SOCHI — What sort of man lets his daughter leap off the side of a mountain?

The. Best. Dad. Ever.

Way back in 1994, Peter Jerome was at home in Utah when his 7-year-old daughter asked a question: Would it OK if she learned how to ski down a ramp at 50 mph and jump the length of a football field?

"My mom said, 'No,' and my dad had a vision of the 'agony of defeat' from the 'Wide World of Sports,' " said Jessica Jerome, when I inquired how a kid goes about getting permission to participate in an extreme sport invented nearly two centuries ago.

Her father said: Yes.

And that's how one of the great battles in gender equity at the Winter Olympics began.

At age 27, Jessica Jerome will join U.S. teammate Sarah Hendrickson and other gold-medal hopefuls when ski jumping finally takes off Tuesday as a certified Olympic sport for women after a long, contentious fight for inclusion in the Games.

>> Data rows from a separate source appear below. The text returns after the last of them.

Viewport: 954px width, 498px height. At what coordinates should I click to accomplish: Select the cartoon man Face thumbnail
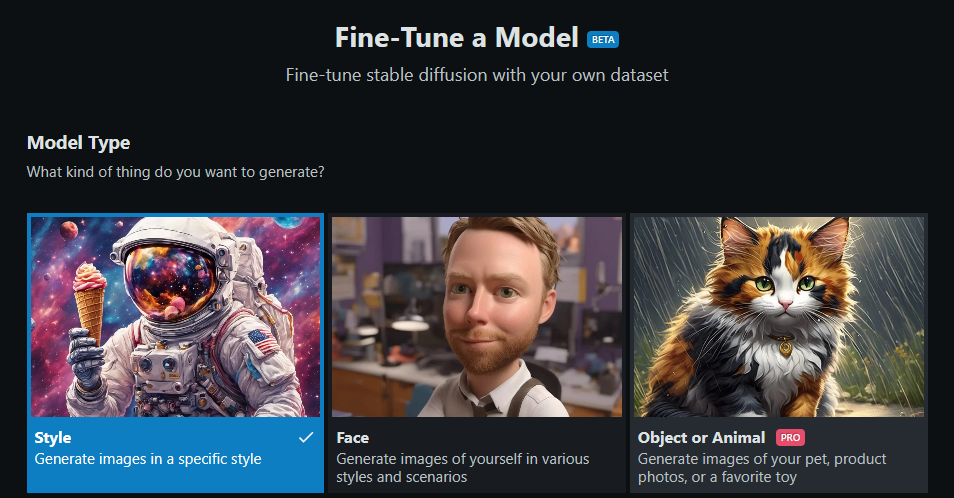tap(477, 316)
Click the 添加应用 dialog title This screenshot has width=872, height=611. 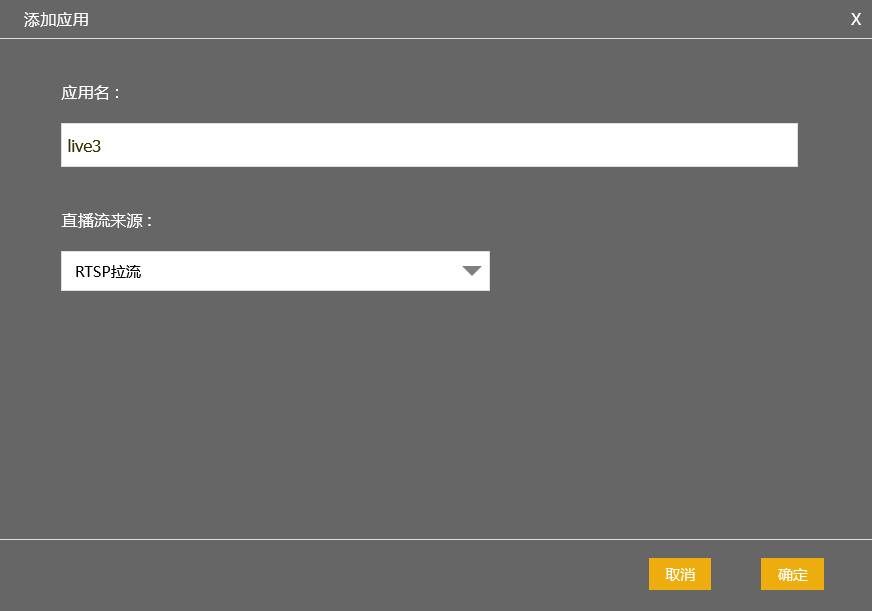[x=56, y=20]
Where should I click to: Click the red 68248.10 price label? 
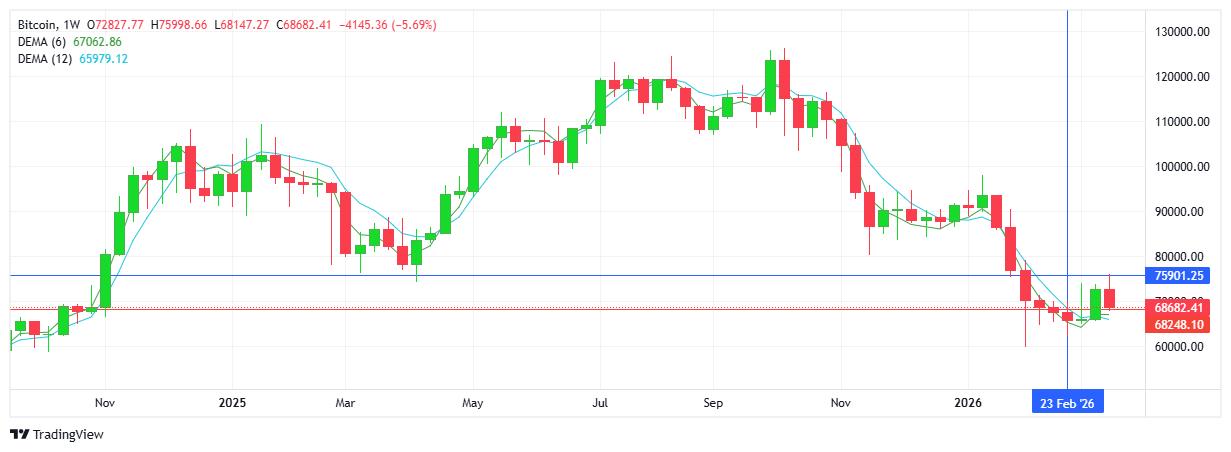pyautogui.click(x=1180, y=325)
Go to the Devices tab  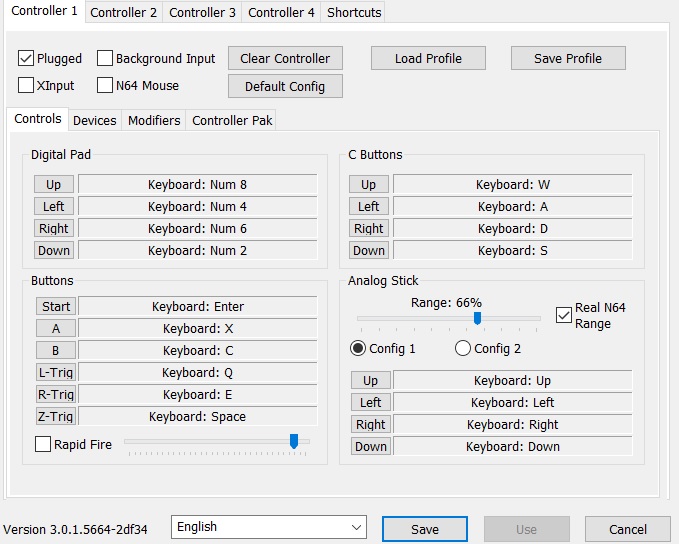[95, 120]
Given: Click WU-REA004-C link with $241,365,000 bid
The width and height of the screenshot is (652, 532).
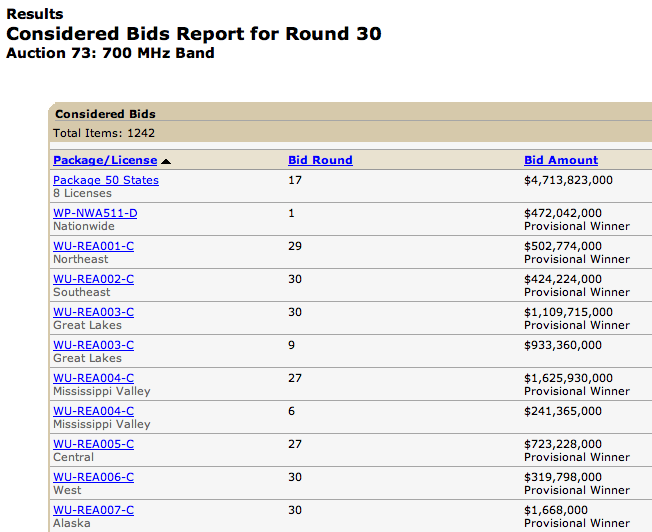Looking at the screenshot, I should click(x=93, y=411).
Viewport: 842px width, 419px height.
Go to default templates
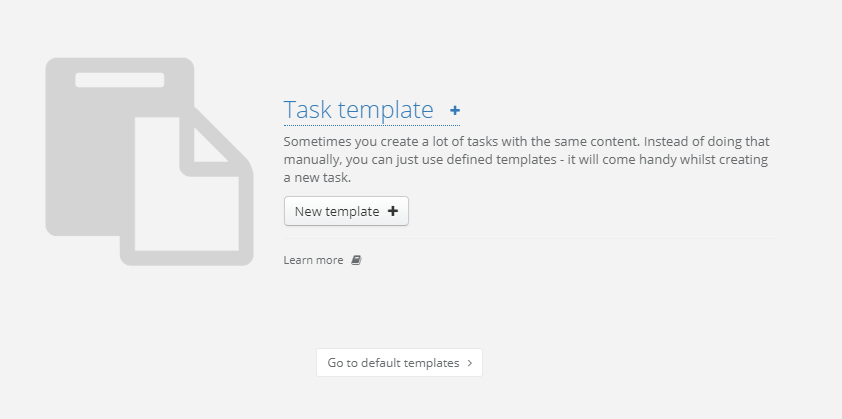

When Jessica Jerome was a child, her father bought a nonprofit-for-dummies book and organized bake sales to establish Women's Ski Jumping USA from scratch. As recently as 2005, however, the International Ski Federation president declared the sport inappropriate for ladies. Female competitors filed a lawsuit and knocked on the door until the Olympics finally let them on the 90-meter hill for these games.


"The gender-equality fight to try to get women's ski jumping on the level it is now was essentially started by my mom complaining that something needed to change and something needed to be done, then shooing my father out the door to get started," Jessica Jerome said.

The Olympics are the best proof in the world there's nothing more beautiful than a strong woman.

The greatest gift any father can give his daughter is the belief in a future without limits. Anything's possible, whether it's beating prejudice or defying gravity, both of which female jumpers will do when they point their skis down the ramp.

Why is Peter Jerome the best dad ever?

He raised a daughter to believe she can fly.